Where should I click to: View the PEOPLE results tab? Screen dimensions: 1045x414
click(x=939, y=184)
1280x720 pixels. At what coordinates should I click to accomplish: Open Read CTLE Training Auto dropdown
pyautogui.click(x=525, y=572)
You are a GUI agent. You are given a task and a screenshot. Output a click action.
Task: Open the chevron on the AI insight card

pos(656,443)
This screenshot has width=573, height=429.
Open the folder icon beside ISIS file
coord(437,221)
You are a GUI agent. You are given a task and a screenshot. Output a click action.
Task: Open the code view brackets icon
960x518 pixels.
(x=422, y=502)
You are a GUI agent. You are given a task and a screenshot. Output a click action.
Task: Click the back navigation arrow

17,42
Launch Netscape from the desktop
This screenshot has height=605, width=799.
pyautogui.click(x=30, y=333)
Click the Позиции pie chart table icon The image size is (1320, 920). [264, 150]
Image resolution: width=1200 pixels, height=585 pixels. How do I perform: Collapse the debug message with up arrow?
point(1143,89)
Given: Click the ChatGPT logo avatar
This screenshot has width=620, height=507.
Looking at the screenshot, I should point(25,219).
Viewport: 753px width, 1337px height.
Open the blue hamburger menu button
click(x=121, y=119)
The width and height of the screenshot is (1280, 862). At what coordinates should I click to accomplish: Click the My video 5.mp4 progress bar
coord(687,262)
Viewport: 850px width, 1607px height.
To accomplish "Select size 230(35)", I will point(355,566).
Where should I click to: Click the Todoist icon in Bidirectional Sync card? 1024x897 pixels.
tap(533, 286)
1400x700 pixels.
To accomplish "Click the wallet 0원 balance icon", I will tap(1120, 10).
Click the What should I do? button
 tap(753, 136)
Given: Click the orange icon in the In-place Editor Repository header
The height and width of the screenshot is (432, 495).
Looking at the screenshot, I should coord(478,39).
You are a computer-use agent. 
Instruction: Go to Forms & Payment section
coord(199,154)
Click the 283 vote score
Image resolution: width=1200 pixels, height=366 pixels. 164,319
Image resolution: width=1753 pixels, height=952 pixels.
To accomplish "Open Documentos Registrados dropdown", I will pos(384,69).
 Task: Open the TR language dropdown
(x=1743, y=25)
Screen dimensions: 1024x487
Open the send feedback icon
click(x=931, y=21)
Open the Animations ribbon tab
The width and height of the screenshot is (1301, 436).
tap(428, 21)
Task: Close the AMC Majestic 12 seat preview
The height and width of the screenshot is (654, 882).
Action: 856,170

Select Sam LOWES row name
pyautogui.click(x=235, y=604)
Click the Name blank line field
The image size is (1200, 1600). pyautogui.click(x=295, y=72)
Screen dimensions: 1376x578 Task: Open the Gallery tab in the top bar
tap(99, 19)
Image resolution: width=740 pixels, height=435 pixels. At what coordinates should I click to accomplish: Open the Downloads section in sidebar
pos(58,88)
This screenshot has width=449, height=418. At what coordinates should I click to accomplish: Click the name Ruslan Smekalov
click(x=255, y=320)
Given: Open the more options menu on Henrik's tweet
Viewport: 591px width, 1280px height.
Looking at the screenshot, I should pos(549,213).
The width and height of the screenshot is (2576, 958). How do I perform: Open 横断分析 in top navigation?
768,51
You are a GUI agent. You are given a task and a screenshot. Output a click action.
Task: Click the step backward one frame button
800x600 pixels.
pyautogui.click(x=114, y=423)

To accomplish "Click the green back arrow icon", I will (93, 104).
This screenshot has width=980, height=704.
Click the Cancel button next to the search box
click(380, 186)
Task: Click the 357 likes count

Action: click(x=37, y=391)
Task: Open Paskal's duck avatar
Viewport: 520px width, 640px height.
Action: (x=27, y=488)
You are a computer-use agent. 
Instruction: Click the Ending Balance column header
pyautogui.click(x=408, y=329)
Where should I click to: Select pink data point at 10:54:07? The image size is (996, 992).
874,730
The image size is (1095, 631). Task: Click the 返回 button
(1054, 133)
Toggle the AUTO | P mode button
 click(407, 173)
※ ※ ※
Each entry is to be given again, exactly as it stands.

Where should I click to: View the PEOPLE results tab? Screen dimensions: 1045x414
click(x=939, y=184)
1280x720 pixels. At what coordinates should I click to accomplish: Open Read CTLE Training Auto dropdown
pyautogui.click(x=525, y=572)
You are a GUI agent. You are given a task and a screenshot. Output a click action.
Task: Open the chevron on the AI insight card

pos(656,443)
This screenshot has width=573, height=429.
Open the folder icon beside ISIS file
coord(437,221)
You are a GUI agent. You are given a task and a screenshot. Output a click action.
Task: Open the code view brackets icon
960x518 pixels.
(x=422, y=502)
You are a GUI agent. You are given a task and a screenshot. Output a click action.
Task: Click the back navigation arrow

17,42
Launch Netscape from the desktop
This screenshot has height=605, width=799.
pyautogui.click(x=30, y=333)
Click the Позиции pie chart table icon The image size is (1320, 920). [264, 150]
Image resolution: width=1200 pixels, height=585 pixels. How do I perform: Collapse the debug message with up arrow?
point(1143,89)
Given: Click the ChatGPT logo avatar
This screenshot has width=620, height=507.
Looking at the screenshot, I should point(25,219).
Viewport: 753px width, 1337px height.
Open the blue hamburger menu button
click(x=121, y=119)
The width and height of the screenshot is (1280, 862). At what coordinates should I click to accomplish: Click the My video 5.mp4 progress bar
coord(687,262)
Viewport: 850px width, 1607px height.
To accomplish "Select size 230(35)", I will point(355,566).
Where should I click to: Click the Todoist icon in Bidirectional Sync card? 1024x897 pixels.
tap(533, 286)
1400x700 pixels.
To accomplish "Click the wallet 0원 balance icon", I will tap(1120, 10).
Click the What should I do? button
 tap(753, 136)
Given: Click the orange icon in the In-place Editor Repository header
The height and width of the screenshot is (432, 495).
Looking at the screenshot, I should coord(478,39).
You are a computer-use agent. 
Instruction: Go to Forms & Payment section
coord(199,154)
Click the 283 vote score
Image resolution: width=1200 pixels, height=366 pixels. 164,319
Image resolution: width=1753 pixels, height=952 pixels.
To accomplish "Open Documentos Registrados dropdown", I will pos(384,69).
 Task: Open the TR language dropdown
(x=1743, y=25)
Screen dimensions: 1024x487
Open the send feedback icon
click(x=931, y=21)
Open the Animations ribbon tab
The width and height of the screenshot is (1301, 436).
tap(428, 21)
Task: Close the AMC Majestic 12 seat preview
The height and width of the screenshot is (654, 882).
Action: 856,170

Select Sam LOWES row name
pyautogui.click(x=235, y=604)
Click the Name blank line field
The image size is (1200, 1600). pyautogui.click(x=295, y=72)
Screen dimensions: 1376x578 Task: Open the Gallery tab in the top bar
tap(99, 19)
Image resolution: width=740 pixels, height=435 pixels. At what coordinates should I click to accomplish: Open the Downloads section in sidebar
pos(58,88)
This screenshot has width=449, height=418. At what coordinates should I click to accomplish: Click the name Ruslan Smekalov
click(x=255, y=320)
Given: Open the more options menu on Henrik's tweet
Viewport: 591px width, 1280px height.
Looking at the screenshot, I should pos(549,213).
The width and height of the screenshot is (2576, 958). How do I perform: Open 横断分析 in top navigation?
768,51
You are a GUI agent. You are given a task and a screenshot. Output a click action.
Task: Click the step backward one frame button
800x600 pixels.
pyautogui.click(x=114, y=423)

To accomplish "Click the green back arrow icon", I will (93, 104).
This screenshot has width=980, height=704.
Click the Cancel button next to the search box
click(380, 186)
Task: Click the 357 likes count

Action: click(x=37, y=391)
Task: Open Paskal's duck avatar
Viewport: 520px width, 640px height.
Action: (x=27, y=488)
You are a computer-use agent. 
Instruction: Click the Ending Balance column header
pyautogui.click(x=408, y=329)
Where should I click to: Select pink data point at 10:54:07? The image size is (996, 992).
874,730
The image size is (1095, 631). Task: Click the 返回 button
(1054, 133)
Toggle the AUTO | P mode button
 click(407, 173)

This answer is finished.